Sure enough, by the end of the convention, Nader and mainstreams press were cozying up nicely with each other. The day he accepted the nomination, Nader's press handlers insisted that the candidate -- the champion of the little guy -- would only be available for interviews with major daily newspapers.

Which is Worse?

Yet, throwing around such brain-heavy topics as global justice and ecological wisdom, speaker after speaker howled for reform -- both from the media and in politics -- during last weekend's gathering.

Manning Marable, the founding director of the Institute for Research in African Studies at Columbia University, delivered a rousing oration calling for economic and social justice. He urged people to ponder tough moral questions.

"Which is worse, George W. Bush's decision to send an innocent man to his death this week, or Al Gore's failure to denounce him?" Manning thundered over Gore's silence over the execution of Gary Graham in Texas.

Radio commentator and keynote speaker Jim Hightower electrified a packed house, highlighting the weekend's oft-repeated theme: Republicans and Democrats have sold out.
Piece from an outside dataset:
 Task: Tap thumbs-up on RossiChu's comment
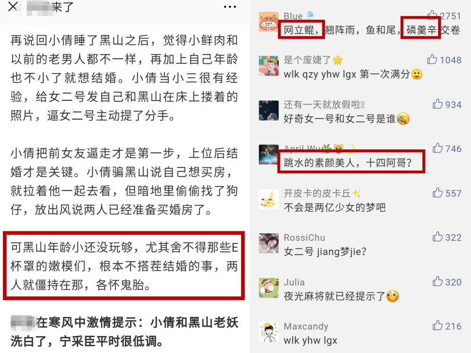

Hightower blamed an exodus of would-be Democratic voters from Al Gore's camp on a major party that has abandoned its core values and is now indistinguishable from Republicans.
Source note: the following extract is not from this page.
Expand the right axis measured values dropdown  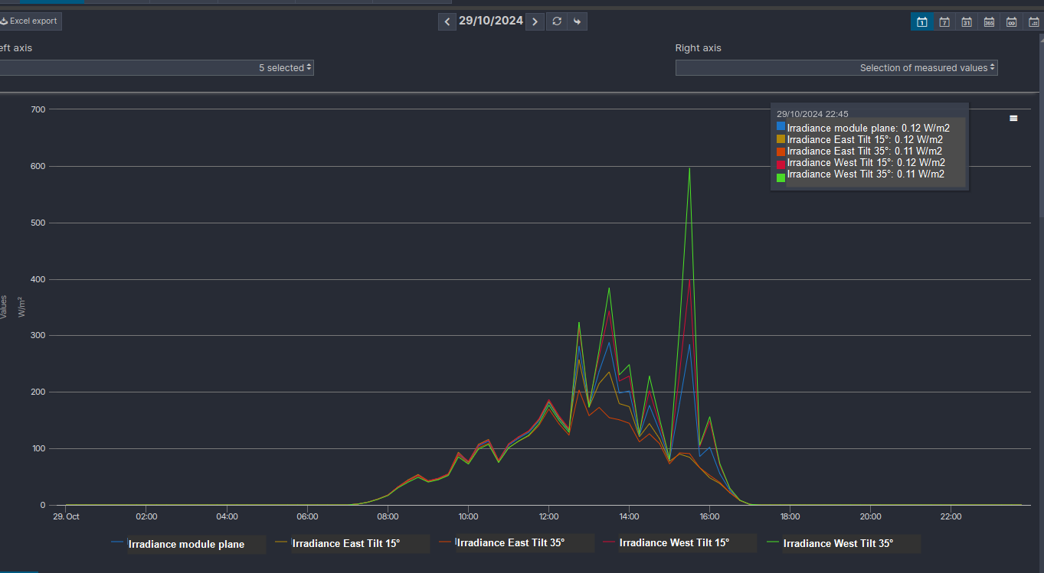pos(836,68)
The former Texas Agriculture Commissioner commended the Greens for their enthusiasm and for shaking things up.

"Agitation is what America is all about," Hightower said. "If it wasn't for agitation we'd all be sitting here wearing powdered wigs and singing God Save the Queen."
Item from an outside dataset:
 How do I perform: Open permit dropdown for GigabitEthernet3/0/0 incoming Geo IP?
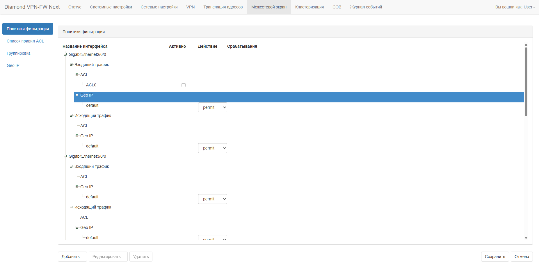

In response to Democrats claims that Nader will steal votes away from Gore, Hightower offered the vice president a little piece of advice: "If you want to get rid of the Nader problem, become a Democrat."

Hightower hooted as he cited a June 23 New York Times story quoting U.S. Sen. Harry Reid, a Nevada Democrat, condemning potential spoiler Nader as "a very selfish person" who is on an ego trip.

"You can say a lot of things about Ralph Nader, but selfish?" Hightower asked, noting the celebrated consumer advocate lives in a rental apartment, has not owned a car since 1959 and still watches TV in black and white.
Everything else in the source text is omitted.